Supplied records below:

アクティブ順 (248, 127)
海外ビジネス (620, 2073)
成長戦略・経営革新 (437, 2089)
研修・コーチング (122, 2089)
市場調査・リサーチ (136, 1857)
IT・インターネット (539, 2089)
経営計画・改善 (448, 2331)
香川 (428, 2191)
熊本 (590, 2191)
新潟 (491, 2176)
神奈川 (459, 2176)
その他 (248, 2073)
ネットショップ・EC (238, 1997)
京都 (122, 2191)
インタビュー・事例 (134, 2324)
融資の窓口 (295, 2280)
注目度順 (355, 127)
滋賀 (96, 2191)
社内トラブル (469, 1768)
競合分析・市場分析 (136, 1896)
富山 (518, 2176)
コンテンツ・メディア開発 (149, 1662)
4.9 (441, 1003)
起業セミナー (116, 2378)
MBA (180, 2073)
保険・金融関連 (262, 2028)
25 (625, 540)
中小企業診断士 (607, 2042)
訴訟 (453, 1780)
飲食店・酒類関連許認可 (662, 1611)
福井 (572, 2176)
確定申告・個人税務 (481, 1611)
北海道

End of Supplied records.

[What is required]
Print all the records exactly as written.

[Output of the task]
アクティブ順 (248, 127)
海外ビジネス (620, 2073)
成長戦略・経営革新 (437, 2089)
研修・コーチング (122, 2089)
市場調査・リサーチ (136, 1857)
IT・インターネット (539, 2089)
経営計画・改善 (448, 2331)
香川 (428, 2191)
熊本 (590, 2191)
新潟 (491, 2176)
神奈川 (459, 2176)
その他 (248, 2073)
ネットショップ・EC (238, 1997)
京都 (122, 2191)
インタビュー・事例 (134, 2324)
融資の窓口 (295, 2280)
注目度順 (355, 127)
滋賀 (96, 2191)
社内トラブル (469, 1768)
競合分析・市場分析 (136, 1896)
富山 (518, 2176)
コンテンツ・メディア開発 (149, 1662)
4.9 (441, 1003)
起業セミナー (116, 2378)
MBA (180, 2073)
保険・金融関連 (262, 2028)
25 (625, 540)
中小企業診断士 (607, 2042)
訴訟 (453, 1780)
飲食店・酒類関連許認可 (662, 1611)
福井 (572, 2176)
確定申告・個人税務 (481, 1611)
北海道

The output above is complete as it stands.